Calgary climber dies after reaching top of Mount Everest

A Calgary mountain climber has died on Mount Everest after making it to the summit without the use of bottled oxygen.
Accomplished climber Frank Ziebarth, seen in his Facebook profile photo, died on Mount Everest after reaching the summit without the use of bottled oxygen. ((Facebook))

A mountain climber from Calgary has died on Mount Everest after making it to the summit without the use of bottled oxygen.

At least two climbing websites have confirmed the May 21 death of Frank Ziebarth, 29, who moved to the city two years ago from Germany.

Ziebarth is reported to have reached the summit on the Tibetan side, and was last seen at 8,700 metres determined to descend under his own strength.

"Very sadly, Frank could not make it back to high camp, suffering from hypothermia and obvious lack of oxygen," his climbing partners, Alexandre Pare, Manuel Pizarro and Anna Baranska said in a statement posted on EverestNews.com.

"It was later confirmed by fellow climbers that his body now rests peacefully at the bottom of the third step, high on Mount Everest."

His colleagues said Ziebarth was an accomplished high-altitude climber who had already made it to the top of at least three other peaks without the use of oxygen.

Pizarro declined an interview request. He said he will speak about what happened once he returns to Canada next week.

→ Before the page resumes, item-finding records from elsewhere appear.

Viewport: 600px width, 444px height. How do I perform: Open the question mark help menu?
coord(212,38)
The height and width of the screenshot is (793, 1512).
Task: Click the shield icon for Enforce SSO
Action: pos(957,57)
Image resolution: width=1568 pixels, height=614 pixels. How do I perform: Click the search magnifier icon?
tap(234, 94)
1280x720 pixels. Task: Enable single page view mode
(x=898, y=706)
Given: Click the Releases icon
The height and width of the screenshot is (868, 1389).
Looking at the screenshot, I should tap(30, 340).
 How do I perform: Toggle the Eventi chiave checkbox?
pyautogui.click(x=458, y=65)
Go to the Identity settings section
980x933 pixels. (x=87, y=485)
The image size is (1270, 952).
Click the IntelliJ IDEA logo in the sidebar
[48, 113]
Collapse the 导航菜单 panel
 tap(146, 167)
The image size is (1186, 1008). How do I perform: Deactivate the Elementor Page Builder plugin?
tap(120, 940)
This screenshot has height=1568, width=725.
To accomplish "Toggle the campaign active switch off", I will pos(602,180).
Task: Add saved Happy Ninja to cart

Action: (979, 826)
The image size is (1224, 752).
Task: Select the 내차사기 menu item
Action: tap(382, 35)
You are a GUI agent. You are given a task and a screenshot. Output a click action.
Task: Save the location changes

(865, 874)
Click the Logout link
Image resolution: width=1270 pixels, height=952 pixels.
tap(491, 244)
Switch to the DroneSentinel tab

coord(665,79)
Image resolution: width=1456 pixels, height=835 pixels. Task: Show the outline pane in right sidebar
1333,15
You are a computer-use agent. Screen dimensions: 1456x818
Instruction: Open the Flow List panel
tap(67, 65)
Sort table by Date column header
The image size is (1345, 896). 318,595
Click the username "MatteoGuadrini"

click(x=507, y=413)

Word of Ziebarth's death shook his friends in Calgary, who left messages on the social networking site, Facebook. Ziebarth was engaged to Christina Ziegler of Calgary.

Attempting more difficult routes with fewer resources

There are unconfirmed reports that Ziebarth was the fifth person to die on the world's tallest peak this climbing season. About 300 people reached the top of the 8,849-metre high mountain this year — many of them in the last few weeks.

Veteran mountaineer Sharon Wood didn't know Ziebarth, but said climbing the iconic mountain is becoming so commonplace that some attempt more difficult routes with fewer resources — including trying to reach the summit without bottled oxygen to make the climb as pure an experience as possible.

'You've given it everything you had to get to the top but you have been too high, too long. That is the problem.' —Sharon Wood, mountaineer

"Climbing Everest without oxygen is related to style," she said from Canmore, Alta. "You are going for the maximum amount of efficiency. If you don't have a lot to back you up you have to be very proficient — that's good style."

Wood, the first North American woman to summit Everest, said some mountaineers want to separate themselves from less experienced climbers by making an already dangerous task even more challenging. But more challenge means more risk.

"There is a saying in the world of high-altitude alpinism that when you make it to the top, you are really only halfway there," said Wood, who was on bottled oxygen when she reached the summit of Mount Everest in 1986. 

"The most difficult part of climbing an 8,000-metre peak is getting back down again. You've given it everything you had to get to the top but you have been too high, too long. That is the problem."